EOF (End-of-File) steganography techniques are commonly used to hide information in digital files, such as images, audio, or video. These techniques take advantage of the field known as “EOF” or “End-of-File,” found in many formats, which marks the end of the file.

It’s common for the programs that use these file formats not to read beyond the “EOF” field, as it’s assumed that there is no more data. This allows writing data afterward that, not being read by the software, will not alter its behavior.

To extract the hidden information, it’s only necessary to read the information that comes after the “EOF” field and save it to a file.

It’s important to note that although EOF steganography techniques are relatively simple, they are insecure. If someone suspects the presence of hidden information, they just need to look if there’s information after the “EOF” field.

One of the file formats that allows hiding information at the end, without breaking anything, is the GIF. So if we concatenate, for example, a ZIP file to the end of a GIF image, everything will continue to work as usual. Most image viewers will display the GIF image without any problem.

On Linux/Mac, we can concatenate a ZIP file to a GIF file with the following command:

cat file.zip >> file.gif

And on Windows:

copy /B file.gif+file.zip file.gif

Take the following GIF image of Groot as an example:

After adding a ZIP file at the end we get the following image:

To extract the hidden file, just execute the following command:

$ unzip groot_stego.gif
Archive:  groot_stego.gif
warning [groot_stego.gif]:  4099685 extra bytes at beginning or within zipfile
  (attempting to process anyway)
 extracting: hw.txt                  
$ cat hw.txt 
Hello World!

This method can be used in different file formats (not necessarily images). Some popular examples, besides GIF, are file formats like PNG or JPEG, among others.

If the file is not a ZIP, as in this case, the extraction process can be a bit more complicated. In this instance, and also as a stegoanalysis tool, we have a command available in Aletheia:

./aletheia.py eof-extract groot_stego.gif data.out

Data extracted from groot_stego.gif to data.out (application/zip)

As we can see, Aletheia not only extracts the information, but also indicates the type of file that has been extracted. This will allow us to quickly identify whether it is a ZIP, an image, an audio, a video, etc.

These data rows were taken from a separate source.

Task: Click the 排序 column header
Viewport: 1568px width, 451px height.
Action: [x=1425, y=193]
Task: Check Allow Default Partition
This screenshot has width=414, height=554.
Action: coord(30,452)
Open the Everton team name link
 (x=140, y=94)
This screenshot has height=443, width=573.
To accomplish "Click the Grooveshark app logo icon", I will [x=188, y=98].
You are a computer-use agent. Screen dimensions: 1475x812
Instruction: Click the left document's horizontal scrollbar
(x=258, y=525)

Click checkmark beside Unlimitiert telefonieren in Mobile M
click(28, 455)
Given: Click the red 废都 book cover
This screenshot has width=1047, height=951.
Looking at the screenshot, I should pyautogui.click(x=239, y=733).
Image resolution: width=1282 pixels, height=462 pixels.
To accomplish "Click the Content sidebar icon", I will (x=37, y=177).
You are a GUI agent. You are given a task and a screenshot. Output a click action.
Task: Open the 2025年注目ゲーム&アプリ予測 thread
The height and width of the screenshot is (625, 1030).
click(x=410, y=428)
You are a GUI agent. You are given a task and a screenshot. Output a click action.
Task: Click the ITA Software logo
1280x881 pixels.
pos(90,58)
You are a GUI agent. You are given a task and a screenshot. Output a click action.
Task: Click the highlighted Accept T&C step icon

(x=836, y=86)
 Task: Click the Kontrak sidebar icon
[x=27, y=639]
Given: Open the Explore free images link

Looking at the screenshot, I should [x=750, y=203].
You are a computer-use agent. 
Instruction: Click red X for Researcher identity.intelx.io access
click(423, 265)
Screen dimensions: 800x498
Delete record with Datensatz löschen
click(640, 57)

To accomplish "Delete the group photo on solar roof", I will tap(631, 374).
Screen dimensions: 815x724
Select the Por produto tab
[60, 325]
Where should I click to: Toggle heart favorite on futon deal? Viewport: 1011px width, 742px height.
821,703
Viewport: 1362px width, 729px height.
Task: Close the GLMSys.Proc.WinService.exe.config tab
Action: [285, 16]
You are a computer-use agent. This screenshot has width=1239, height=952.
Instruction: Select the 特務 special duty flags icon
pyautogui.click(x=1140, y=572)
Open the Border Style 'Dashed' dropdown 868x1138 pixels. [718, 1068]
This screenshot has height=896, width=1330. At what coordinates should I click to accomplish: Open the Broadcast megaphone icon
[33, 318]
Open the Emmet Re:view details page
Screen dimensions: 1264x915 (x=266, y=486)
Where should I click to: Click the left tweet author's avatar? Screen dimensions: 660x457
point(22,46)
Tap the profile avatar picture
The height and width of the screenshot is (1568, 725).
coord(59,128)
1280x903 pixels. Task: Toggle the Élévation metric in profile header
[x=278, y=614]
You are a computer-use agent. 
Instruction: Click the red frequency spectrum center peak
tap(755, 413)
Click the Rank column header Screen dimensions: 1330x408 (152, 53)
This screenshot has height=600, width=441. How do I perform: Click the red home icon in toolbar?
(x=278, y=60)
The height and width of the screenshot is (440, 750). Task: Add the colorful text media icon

Aletheia can extract files from GIF, JPEG, and PNG images.


Metadata

Metadata is a set of data that describes and provides information about other data. In the context of images, metadata offers information about the structure, origin, and technical characteristics of an image, without altering the image itself. This can include details such as the brand and the camera model, the date and time the photograph was taken, the geographical location, resolution, and color depth, among others.

These auxiliary data have found multiple applications in the organization, cataloging, and analysis of images. However, they can also be used to conceal information. Although in this aspect, it must be mentioned that it is not a very secure method, since anyone who consults the metadata will see the hidden information.

There are many ways to write information in the image’s metadata. A simple way is to use the “exiftool” tool:

exiftool -artist="Hello World" image.jpg

We can read the metadata using the Aletheia tool with the following command:

./aletheia.py print-metadata image.jpg
ResolutionUnit           : 1
YResolution              : (1, 1)
YCbCrPositioning         : 1
XResolution              : (1, 1)
Artist                   : Hello World


Conclusion

Solving stego-puzzles encompasses a fascinating range of techniques and methods, as we have explored in this article. Using Aletheia, we have seen how hidden messages in images can be detected through drawn texts, information hidden in the alpha channel, using EOF techniques, and hiding data as metadata. Despite the security limitations of these techniques, their application in hacking challenges and stego-puzzles offers a valuable and educational perspective in the field of steganography.